Stored data:
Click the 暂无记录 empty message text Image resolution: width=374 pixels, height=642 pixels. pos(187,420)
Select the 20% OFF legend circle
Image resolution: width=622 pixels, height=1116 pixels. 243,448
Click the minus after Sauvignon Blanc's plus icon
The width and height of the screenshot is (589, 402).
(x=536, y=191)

What is expected
The data above, all of it, needs to be output exactly as written.

Response for this exercise
Click the 暂无记录 empty message text Image resolution: width=374 pixels, height=642 pixels. pos(187,420)
Select the 20% OFF legend circle
Image resolution: width=622 pixels, height=1116 pixels. 243,448
Click the minus after Sauvignon Blanc's plus icon
The width and height of the screenshot is (589, 402).
(x=536, y=191)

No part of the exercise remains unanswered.